===== EXERCISE INPUT
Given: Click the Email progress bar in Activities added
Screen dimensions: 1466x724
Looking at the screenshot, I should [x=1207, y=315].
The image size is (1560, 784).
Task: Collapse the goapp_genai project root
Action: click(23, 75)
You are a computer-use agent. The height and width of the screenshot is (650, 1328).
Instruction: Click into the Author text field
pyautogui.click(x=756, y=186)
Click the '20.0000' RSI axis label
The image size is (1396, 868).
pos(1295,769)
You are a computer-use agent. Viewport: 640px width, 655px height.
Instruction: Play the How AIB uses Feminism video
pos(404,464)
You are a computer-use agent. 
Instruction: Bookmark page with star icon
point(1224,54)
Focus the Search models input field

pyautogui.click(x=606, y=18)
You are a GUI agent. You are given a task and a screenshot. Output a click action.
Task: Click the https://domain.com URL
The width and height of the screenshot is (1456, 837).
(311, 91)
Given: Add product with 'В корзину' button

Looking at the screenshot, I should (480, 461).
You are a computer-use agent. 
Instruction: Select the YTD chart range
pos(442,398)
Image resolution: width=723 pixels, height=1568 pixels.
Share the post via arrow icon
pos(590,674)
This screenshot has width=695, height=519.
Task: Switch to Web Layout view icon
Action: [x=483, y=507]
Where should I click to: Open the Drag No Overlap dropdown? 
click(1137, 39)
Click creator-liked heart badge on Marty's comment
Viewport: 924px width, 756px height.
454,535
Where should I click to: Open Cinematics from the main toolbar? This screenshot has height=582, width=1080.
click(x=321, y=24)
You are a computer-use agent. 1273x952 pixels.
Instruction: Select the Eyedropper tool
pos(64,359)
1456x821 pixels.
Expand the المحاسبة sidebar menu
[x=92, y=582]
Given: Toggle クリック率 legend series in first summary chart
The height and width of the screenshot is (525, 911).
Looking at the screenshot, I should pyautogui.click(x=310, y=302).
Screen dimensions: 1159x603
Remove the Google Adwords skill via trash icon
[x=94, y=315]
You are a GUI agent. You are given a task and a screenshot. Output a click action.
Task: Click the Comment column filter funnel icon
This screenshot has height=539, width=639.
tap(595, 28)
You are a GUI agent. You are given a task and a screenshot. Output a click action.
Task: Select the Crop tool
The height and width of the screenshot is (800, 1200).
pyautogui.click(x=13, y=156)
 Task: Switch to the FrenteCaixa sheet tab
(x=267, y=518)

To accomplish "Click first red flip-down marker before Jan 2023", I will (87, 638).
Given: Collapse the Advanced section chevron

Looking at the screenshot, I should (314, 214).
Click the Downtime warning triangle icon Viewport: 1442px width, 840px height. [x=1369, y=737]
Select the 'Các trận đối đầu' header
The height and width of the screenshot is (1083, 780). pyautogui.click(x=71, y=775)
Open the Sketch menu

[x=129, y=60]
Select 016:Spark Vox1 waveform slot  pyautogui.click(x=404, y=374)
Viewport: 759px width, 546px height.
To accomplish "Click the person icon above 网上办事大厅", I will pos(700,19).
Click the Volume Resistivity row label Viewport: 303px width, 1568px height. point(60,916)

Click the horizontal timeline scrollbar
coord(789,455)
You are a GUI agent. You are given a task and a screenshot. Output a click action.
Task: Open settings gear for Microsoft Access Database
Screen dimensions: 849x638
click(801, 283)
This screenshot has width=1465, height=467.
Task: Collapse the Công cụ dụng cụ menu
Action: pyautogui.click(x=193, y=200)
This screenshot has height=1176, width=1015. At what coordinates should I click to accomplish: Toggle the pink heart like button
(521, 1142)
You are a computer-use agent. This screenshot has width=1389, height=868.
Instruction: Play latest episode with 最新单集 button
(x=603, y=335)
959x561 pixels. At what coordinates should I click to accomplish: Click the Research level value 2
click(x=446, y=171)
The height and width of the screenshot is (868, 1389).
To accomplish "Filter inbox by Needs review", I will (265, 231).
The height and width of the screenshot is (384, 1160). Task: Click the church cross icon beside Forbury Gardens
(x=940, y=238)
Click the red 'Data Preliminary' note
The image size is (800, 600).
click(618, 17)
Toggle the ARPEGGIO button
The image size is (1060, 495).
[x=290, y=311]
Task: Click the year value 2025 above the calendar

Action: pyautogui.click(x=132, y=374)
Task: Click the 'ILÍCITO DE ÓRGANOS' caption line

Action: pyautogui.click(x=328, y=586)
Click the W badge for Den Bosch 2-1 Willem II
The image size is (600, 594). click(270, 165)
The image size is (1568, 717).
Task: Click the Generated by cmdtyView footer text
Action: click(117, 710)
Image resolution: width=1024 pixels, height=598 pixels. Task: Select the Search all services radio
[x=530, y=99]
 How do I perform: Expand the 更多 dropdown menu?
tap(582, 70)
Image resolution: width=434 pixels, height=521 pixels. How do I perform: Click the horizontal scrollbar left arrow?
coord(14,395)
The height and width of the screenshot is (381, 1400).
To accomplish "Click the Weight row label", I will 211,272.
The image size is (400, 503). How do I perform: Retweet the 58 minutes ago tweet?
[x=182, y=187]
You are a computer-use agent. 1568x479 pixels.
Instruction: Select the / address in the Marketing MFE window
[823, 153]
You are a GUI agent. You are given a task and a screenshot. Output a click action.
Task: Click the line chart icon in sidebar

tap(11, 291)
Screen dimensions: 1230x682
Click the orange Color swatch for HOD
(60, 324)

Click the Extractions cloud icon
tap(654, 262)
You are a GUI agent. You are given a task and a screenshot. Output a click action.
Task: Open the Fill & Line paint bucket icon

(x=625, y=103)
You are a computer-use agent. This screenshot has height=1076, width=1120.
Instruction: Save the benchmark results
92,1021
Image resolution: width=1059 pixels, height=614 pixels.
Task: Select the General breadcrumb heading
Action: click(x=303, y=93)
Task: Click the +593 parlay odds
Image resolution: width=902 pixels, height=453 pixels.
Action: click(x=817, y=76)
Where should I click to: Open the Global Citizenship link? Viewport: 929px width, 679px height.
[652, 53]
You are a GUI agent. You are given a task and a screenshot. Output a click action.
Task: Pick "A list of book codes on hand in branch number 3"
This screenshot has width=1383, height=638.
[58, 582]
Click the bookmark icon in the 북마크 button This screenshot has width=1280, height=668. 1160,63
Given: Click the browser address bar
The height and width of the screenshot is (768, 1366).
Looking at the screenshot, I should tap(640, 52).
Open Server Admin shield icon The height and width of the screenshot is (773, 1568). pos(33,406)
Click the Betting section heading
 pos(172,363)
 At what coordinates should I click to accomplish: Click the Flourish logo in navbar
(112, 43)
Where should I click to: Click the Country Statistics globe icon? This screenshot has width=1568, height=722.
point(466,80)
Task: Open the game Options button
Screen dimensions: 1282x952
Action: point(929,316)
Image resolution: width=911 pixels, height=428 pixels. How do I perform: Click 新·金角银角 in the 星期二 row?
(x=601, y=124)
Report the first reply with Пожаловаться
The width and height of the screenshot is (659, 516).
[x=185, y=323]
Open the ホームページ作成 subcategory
==========
■ **WORK TO BE COMPLETED**
Reproduce all the raw records with "desktop assistant" substituted for every occurrence of "computer-use agent", leaving everything else unchanged.

■ **EXERCISE ANSWER**
Given: Click the Email progress bar in Activities added
Screen dimensions: 1466x724
Looking at the screenshot, I should [x=1207, y=315].
The image size is (1560, 784).
Task: Collapse the goapp_genai project root
Action: click(23, 75)
You are a desktop assistant. The height and width of the screenshot is (650, 1328).
Instruction: Click into the Author text field
pyautogui.click(x=756, y=186)
Click the '20.0000' RSI axis label
The image size is (1396, 868).
pos(1295,769)
You are a desktop assistant. Viewport: 640px width, 655px height.
Instruction: Play the How AIB uses Feminism video
pos(404,464)
You are a desktop assistant. 
Instruction: Bookmark page with star icon
point(1224,54)
Focus the Search models input field

pyautogui.click(x=606, y=18)
You are a GUI agent. You are given a task and a screenshot. Output a click action.
Task: Click the https://domain.com URL
The width and height of the screenshot is (1456, 837).
(311, 91)
Given: Add product with 'В корзину' button

Looking at the screenshot, I should (480, 461).
You are a desktop assistant. 
Instruction: Select the YTD chart range
pos(442,398)
Image resolution: width=723 pixels, height=1568 pixels.
Share the post via arrow icon
pos(590,674)
This screenshot has width=695, height=519.
Task: Switch to Web Layout view icon
Action: [x=483, y=507]
Where should I click to: Open the Drag No Overlap dropdown? 
click(1137, 39)
Click creator-liked heart badge on Marty's comment
Viewport: 924px width, 756px height.
454,535
Where should I click to: Open Cinematics from the main toolbar? This screenshot has height=582, width=1080.
click(x=321, y=24)
You are a desktop assistant. 1273x952 pixels.
Instruction: Select the Eyedropper tool
pos(64,359)
1456x821 pixels.
Expand the المحاسبة sidebar menu
[x=92, y=582]
Given: Toggle クリック率 legend series in first summary chart
The height and width of the screenshot is (525, 911).
Looking at the screenshot, I should pyautogui.click(x=310, y=302).
Screen dimensions: 1159x603
Remove the Google Adwords skill via trash icon
[x=94, y=315]
You are a GUI agent. You are given a task and a screenshot. Output a click action.
Task: Click the Comment column filter funnel icon
This screenshot has height=539, width=639.
tap(595, 28)
You are a GUI agent. You are given a task and a screenshot. Output a click action.
Task: Select the Crop tool
The height and width of the screenshot is (800, 1200).
pyautogui.click(x=13, y=156)
 Task: Switch to the FrenteCaixa sheet tab
(x=267, y=518)

To accomplish "Click first red flip-down marker before Jan 2023", I will (87, 638).
Given: Collapse the Advanced section chevron

Looking at the screenshot, I should (314, 214).
Click the Downtime warning triangle icon Viewport: 1442px width, 840px height. [x=1369, y=737]
Select the 'Các trận đối đầu' header
The height and width of the screenshot is (1083, 780). pyautogui.click(x=71, y=775)
Open the Sketch menu

[x=129, y=60]
Select 016:Spark Vox1 waveform slot  pyautogui.click(x=404, y=374)
Viewport: 759px width, 546px height.
To accomplish "Click the person icon above 网上办事大厅", I will pos(700,19).
Click the Volume Resistivity row label Viewport: 303px width, 1568px height. point(60,916)

Click the horizontal timeline scrollbar
coord(789,455)
You are a GUI agent. You are given a task and a screenshot. Output a click action.
Task: Open settings gear for Microsoft Access Database
Screen dimensions: 849x638
click(801, 283)
This screenshot has width=1465, height=467.
Task: Collapse the Công cụ dụng cụ menu
Action: pyautogui.click(x=193, y=200)
This screenshot has height=1176, width=1015. At what coordinates should I click to accomplish: Toggle the pink heart like button
(521, 1142)
You are a desktop assistant. This screenshot has width=1389, height=868.
Instruction: Play latest episode with 最新单集 button
(x=603, y=335)
959x561 pixels. At what coordinates should I click to accomplish: Click the Research level value 2
click(x=446, y=171)
The height and width of the screenshot is (868, 1389).
To accomplish "Filter inbox by Needs review", I will (265, 231).
The height and width of the screenshot is (384, 1160). Task: Click the church cross icon beside Forbury Gardens
(x=940, y=238)
Click the red 'Data Preliminary' note
The image size is (800, 600).
click(618, 17)
Toggle the ARPEGGIO button
The image size is (1060, 495).
[x=290, y=311]
Task: Click the year value 2025 above the calendar

Action: pyautogui.click(x=132, y=374)
Task: Click the 'ILÍCITO DE ÓRGANOS' caption line

Action: pyautogui.click(x=328, y=586)
Click the W badge for Den Bosch 2-1 Willem II
The image size is (600, 594). click(270, 165)
The image size is (1568, 717).
Task: Click the Generated by cmdtyView footer text
Action: click(117, 710)
Image resolution: width=1024 pixels, height=598 pixels. Task: Select the Search all services radio
[x=530, y=99]
 How do I perform: Expand the 更多 dropdown menu?
tap(582, 70)
Image resolution: width=434 pixels, height=521 pixels. How do I perform: Click the horizontal scrollbar left arrow?
coord(14,395)
The height and width of the screenshot is (381, 1400).
To accomplish "Click the Weight row label", I will 211,272.
The image size is (400, 503). How do I perform: Retweet the 58 minutes ago tweet?
[x=182, y=187]
You are a desktop assistant. 1568x479 pixels.
Instruction: Select the / address in the Marketing MFE window
[823, 153]
You are a GUI agent. You are given a task and a screenshot. Output a click action.
Task: Click the line chart icon in sidebar

tap(11, 291)
Screen dimensions: 1230x682
Click the orange Color swatch for HOD
(60, 324)

Click the Extractions cloud icon
tap(654, 262)
You are a GUI agent. You are given a task and a screenshot. Output a click action.
Task: Open the Fill & Line paint bucket icon

(x=625, y=103)
You are a desktop assistant. This screenshot has height=1076, width=1120.
Instruction: Save the benchmark results
92,1021
Image resolution: width=1059 pixels, height=614 pixels.
Task: Select the General breadcrumb heading
Action: click(x=303, y=93)
Task: Click the +593 parlay odds
Image resolution: width=902 pixels, height=453 pixels.
Action: click(x=817, y=76)
Where should I click to: Open the Global Citizenship link? Viewport: 929px width, 679px height.
[652, 53]
You are a GUI agent. You are given a task and a screenshot. Output a click action.
Task: Pick "A list of book codes on hand in branch number 3"
This screenshot has width=1383, height=638.
[58, 582]
Click the bookmark icon in the 북마크 button This screenshot has width=1280, height=668. 1160,63
Given: Click the browser address bar
The height and width of the screenshot is (768, 1366).
Looking at the screenshot, I should tap(640, 52).
Open Server Admin shield icon The height and width of the screenshot is (773, 1568). pos(33,406)
Click the Betting section heading
 pos(172,363)
 At what coordinates should I click to accomplish: Click the Flourish logo in navbar
(112, 43)
Where should I click to: Click the Country Statistics globe icon? This screenshot has width=1568, height=722.
point(466,80)
Task: Open the game Options button
Screen dimensions: 1282x952
Action: point(929,316)
Image resolution: width=911 pixels, height=428 pixels. How do I perform: Click 新·金角银角 in the 星期二 row?
(x=601, y=124)
Report the first reply with Пожаловаться
The width and height of the screenshot is (659, 516).
[x=185, y=323]
Open the ホームページ作成 subcategory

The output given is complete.